> DATA PROVIDED:
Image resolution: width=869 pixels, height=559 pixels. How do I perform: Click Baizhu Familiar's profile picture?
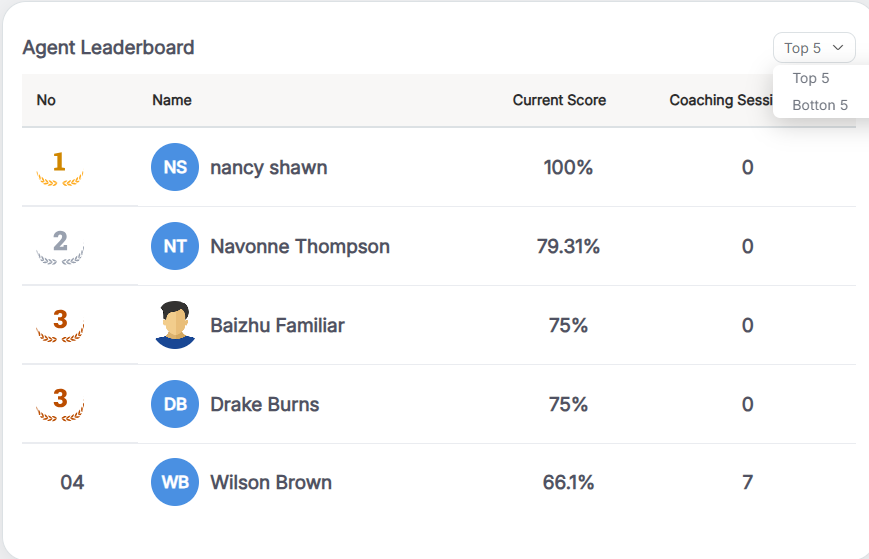click(175, 325)
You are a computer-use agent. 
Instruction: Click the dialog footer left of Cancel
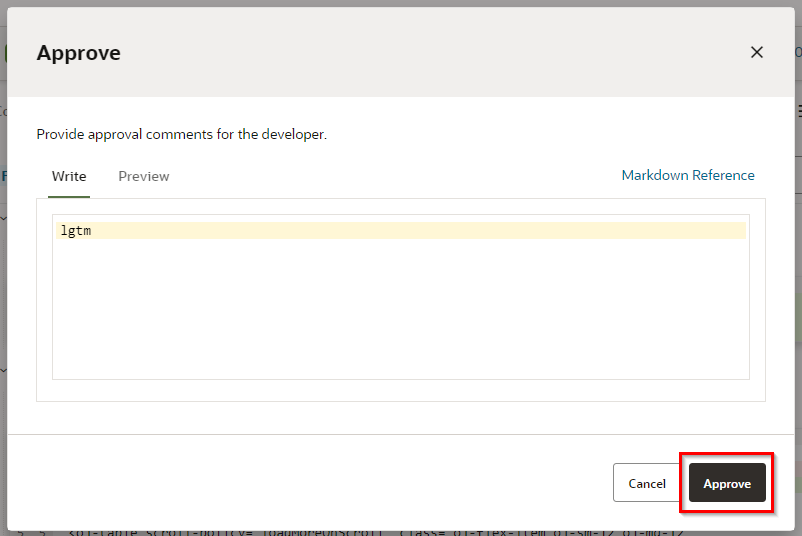(300, 483)
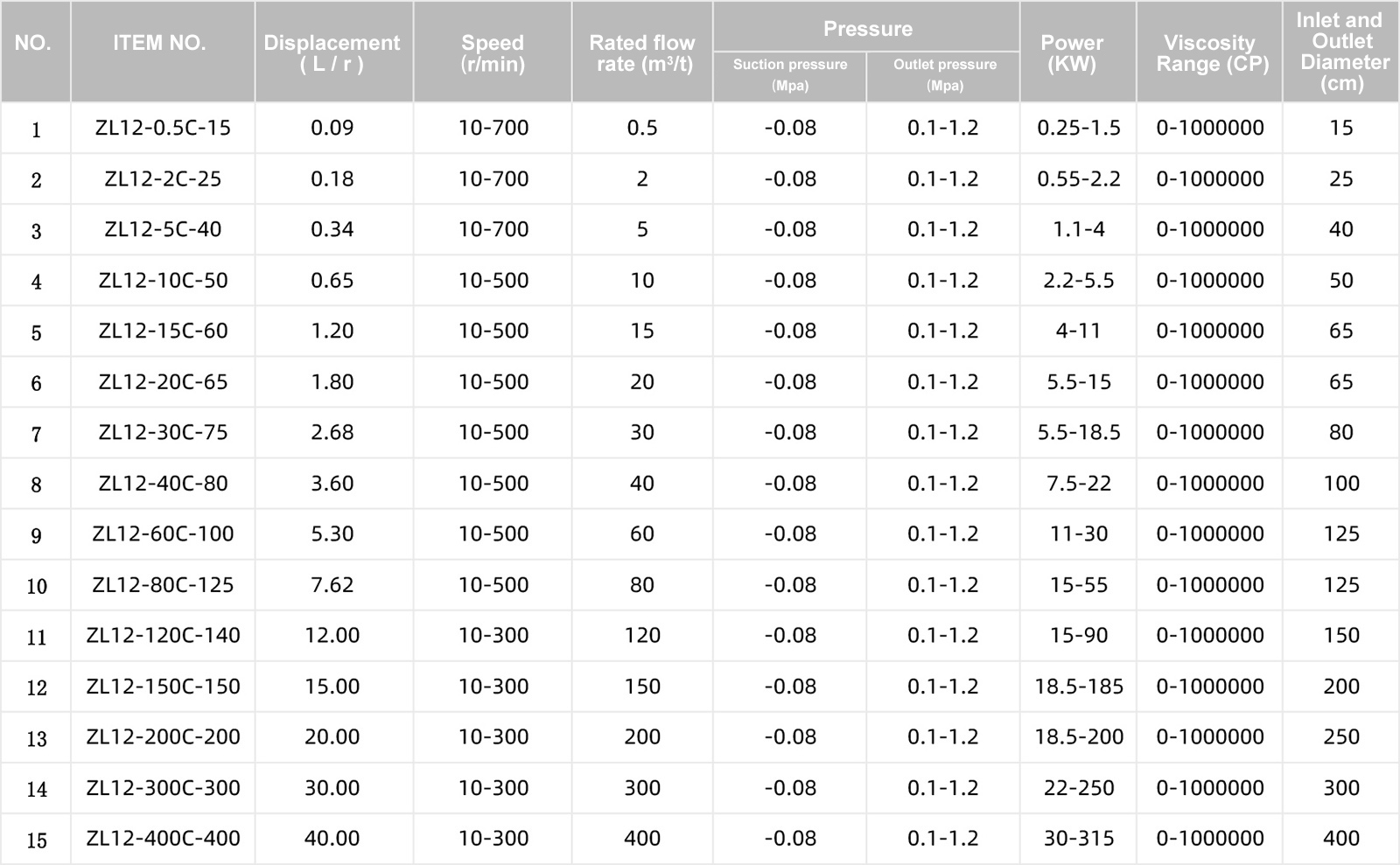Select diameter value 250 in row 13
This screenshot has height=865, width=1400.
1341,736
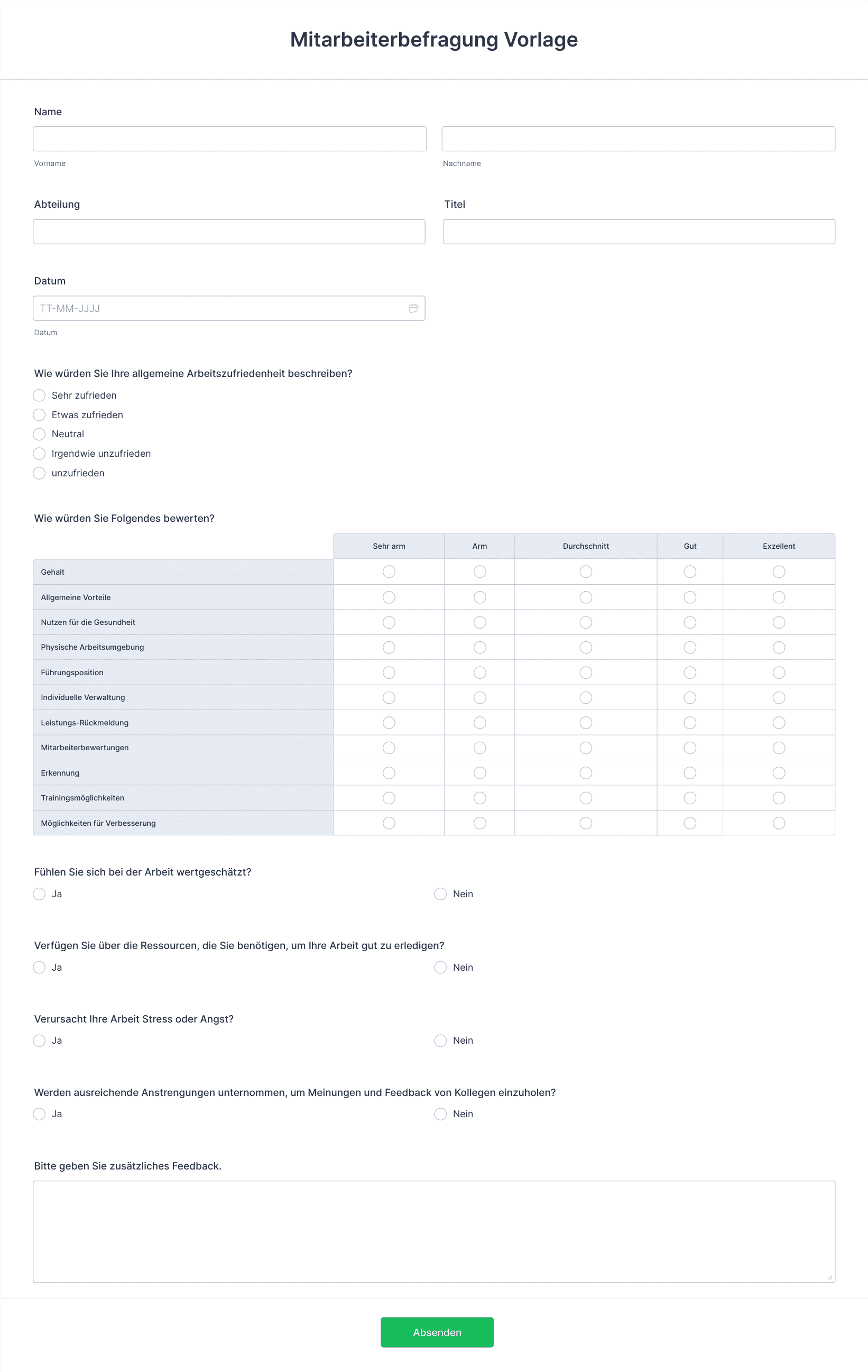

> PROBLEM TO WORK ON:
With the pictures left out, copy exactly the lines from the one containing "You are a computer-use agent." through the last line of the data.

> WRITTEN REPLY:
You are a computer-use agent. 
Instruction: Click the dialog footer left of Cancel
(300, 483)
Select diameter value 250 in row 13
This screenshot has height=865, width=1400.
1341,736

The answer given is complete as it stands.